Emil Jellinek, der Beschleuniger.

Der Geschäftsmann verhilft der
Daimler-Motoren-Gesellschaft zu
weltweitem Erfolg – und einem berühmten Namen.

Emil Jellinek (links, Bildmitte, an der Gangway) mit seinem Mercedes-Simplex 60 PS um 1912 in Nizza, rechts seine berühmte Tochter Mercedes.

Emil Jellinek (links, Bildmitte, an der Gangway) mit seinem Mercedes-Simplex 60 PS um 1912 in Nizza, rechts seine berühmte Tochter Mercedes.

Jellinek, der Vorläufer und Namensgeber.

Wenn über die neue S-Klasse von Mercedes-Benz gesprochen wird, muss auch die Rede von ihren traditionsreichen Vorgängern sein, darunter der legendäre Mercedes-Simplex 60 PS von 1904, den sich der erfolgreiche Geschäftsmann Emil Jellinek als luxuriöse Reiselimousine karossieren ließ. Und wenn von der Marke Mercedes gesprochen wird, ist natürlich schnell die

Rede von der berühmten Namensgeberin, Jellineks Tochter Mercédès Adrienne Ramona Manuela – kurz: Mercedes . Nach ihr wurden von 1901 an die Wagen der Daimler-Motoren-Gesellschaft benannt, und unter ihrem Namen traten sie einen weltweiten Triumphzug an. Maßgeblich dazu beigetragen hat Emil Jellinek.

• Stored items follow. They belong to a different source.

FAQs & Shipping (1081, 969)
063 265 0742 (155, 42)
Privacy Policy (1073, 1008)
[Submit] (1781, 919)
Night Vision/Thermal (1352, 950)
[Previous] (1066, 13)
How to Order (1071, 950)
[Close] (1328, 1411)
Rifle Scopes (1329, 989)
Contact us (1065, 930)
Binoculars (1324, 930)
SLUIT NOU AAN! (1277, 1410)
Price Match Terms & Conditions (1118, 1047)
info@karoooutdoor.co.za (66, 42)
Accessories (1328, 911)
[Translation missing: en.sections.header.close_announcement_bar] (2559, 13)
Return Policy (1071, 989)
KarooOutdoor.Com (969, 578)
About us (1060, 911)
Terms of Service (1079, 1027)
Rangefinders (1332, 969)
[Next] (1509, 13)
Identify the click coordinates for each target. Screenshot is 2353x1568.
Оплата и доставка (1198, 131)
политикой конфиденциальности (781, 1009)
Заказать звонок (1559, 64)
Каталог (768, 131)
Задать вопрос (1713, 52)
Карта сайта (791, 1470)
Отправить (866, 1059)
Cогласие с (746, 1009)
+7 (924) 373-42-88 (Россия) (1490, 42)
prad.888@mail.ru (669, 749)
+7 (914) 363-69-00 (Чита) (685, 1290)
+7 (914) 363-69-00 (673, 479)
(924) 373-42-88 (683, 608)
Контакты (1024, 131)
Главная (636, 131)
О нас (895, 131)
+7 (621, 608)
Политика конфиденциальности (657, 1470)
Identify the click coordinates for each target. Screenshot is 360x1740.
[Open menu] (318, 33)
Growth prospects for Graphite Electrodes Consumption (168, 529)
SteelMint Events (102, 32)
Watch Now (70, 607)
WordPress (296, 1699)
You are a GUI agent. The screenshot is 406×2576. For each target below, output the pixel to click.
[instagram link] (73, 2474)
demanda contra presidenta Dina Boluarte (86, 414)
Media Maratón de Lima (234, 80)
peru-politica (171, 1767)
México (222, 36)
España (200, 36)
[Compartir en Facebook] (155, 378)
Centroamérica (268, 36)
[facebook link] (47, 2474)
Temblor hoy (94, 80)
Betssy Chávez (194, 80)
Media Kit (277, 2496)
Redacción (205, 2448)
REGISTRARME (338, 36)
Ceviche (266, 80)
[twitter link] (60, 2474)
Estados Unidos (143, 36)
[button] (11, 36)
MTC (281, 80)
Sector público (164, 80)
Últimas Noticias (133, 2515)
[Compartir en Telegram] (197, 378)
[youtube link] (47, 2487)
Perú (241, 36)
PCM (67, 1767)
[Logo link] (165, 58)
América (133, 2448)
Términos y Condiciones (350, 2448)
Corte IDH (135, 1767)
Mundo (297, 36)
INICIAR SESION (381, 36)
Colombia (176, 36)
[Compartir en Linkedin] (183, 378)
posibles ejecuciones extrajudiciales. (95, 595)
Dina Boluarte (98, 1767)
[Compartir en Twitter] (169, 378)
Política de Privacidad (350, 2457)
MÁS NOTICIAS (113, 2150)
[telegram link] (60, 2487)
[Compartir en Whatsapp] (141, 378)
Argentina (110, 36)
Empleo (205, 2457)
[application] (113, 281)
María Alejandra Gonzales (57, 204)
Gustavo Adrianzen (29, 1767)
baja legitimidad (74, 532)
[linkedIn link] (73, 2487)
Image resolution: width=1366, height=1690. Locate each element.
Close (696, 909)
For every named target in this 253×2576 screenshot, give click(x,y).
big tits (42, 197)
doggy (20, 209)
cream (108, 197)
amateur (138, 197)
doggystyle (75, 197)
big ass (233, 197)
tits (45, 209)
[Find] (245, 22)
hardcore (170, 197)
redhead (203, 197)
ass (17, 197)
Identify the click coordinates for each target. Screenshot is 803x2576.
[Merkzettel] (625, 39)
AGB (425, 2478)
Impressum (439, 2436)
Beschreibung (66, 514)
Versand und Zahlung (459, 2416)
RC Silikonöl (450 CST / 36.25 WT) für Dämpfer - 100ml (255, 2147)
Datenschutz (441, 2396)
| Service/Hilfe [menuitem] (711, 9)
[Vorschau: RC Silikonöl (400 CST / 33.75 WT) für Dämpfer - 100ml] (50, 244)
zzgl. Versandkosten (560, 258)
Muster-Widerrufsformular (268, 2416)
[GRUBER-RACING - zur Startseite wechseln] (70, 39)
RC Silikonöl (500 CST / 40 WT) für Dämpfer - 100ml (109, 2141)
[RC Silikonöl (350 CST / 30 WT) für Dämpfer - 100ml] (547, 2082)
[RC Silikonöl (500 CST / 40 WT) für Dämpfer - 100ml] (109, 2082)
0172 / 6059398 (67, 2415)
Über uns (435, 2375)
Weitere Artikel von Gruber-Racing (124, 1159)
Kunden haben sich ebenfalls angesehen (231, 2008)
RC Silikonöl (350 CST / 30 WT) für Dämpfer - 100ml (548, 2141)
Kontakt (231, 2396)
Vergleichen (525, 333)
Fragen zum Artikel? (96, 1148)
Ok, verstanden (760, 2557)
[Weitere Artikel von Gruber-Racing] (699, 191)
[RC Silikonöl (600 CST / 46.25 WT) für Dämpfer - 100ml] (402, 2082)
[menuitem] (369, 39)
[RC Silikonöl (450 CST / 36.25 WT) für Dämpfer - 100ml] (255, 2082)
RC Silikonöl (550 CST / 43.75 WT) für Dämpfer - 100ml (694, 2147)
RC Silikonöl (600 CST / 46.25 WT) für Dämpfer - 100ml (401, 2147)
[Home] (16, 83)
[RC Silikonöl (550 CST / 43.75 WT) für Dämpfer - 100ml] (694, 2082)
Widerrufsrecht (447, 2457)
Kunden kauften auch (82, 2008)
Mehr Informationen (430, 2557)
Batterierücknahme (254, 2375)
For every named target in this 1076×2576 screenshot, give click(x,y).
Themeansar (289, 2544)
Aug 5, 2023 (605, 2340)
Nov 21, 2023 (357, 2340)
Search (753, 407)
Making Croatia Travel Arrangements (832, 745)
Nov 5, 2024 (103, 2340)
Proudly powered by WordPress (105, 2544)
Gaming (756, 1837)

Emil Jellinek als Klassensieger des Semmering-Rennens 1899 am Steuer seines Daimler 16 PS Phönix-Wagens.

Emil Jellinek als Klassensieger des Semmering-Rennens 1899 am Steuer seines Daimler 16 PS Phönix-Wagens.

Der beste und zugleich schwierigste Kunde.

Doch wer war dieser Emil Jellinek? Um es kurz zu sagen: In dem österreichisch-ungarischen Geschäftsmann und Diplomaten hatte die 1890 gegründete Daimler-Motoren-Gesellschaft (DMG) zu Beginn des 20. Jahrhunderts ihren besten, aber zugleich schwierigsten Kunden. Der Kaufmann forderte von den Automobil-Pionieren immer stärkere, schnellere Fahrzeuge und lastete mit seinen Bestellungen die Produktionskapazität des Cannstatter Daimler-Werks nahezu aus. Ab 1906 allerdings kam es angesichts seiner technischen und wirtschaftlichen Forderungen zunehmend zur Entfremdung und schließlich zum Zerwürfnis zwischen Jellinek und der DMG.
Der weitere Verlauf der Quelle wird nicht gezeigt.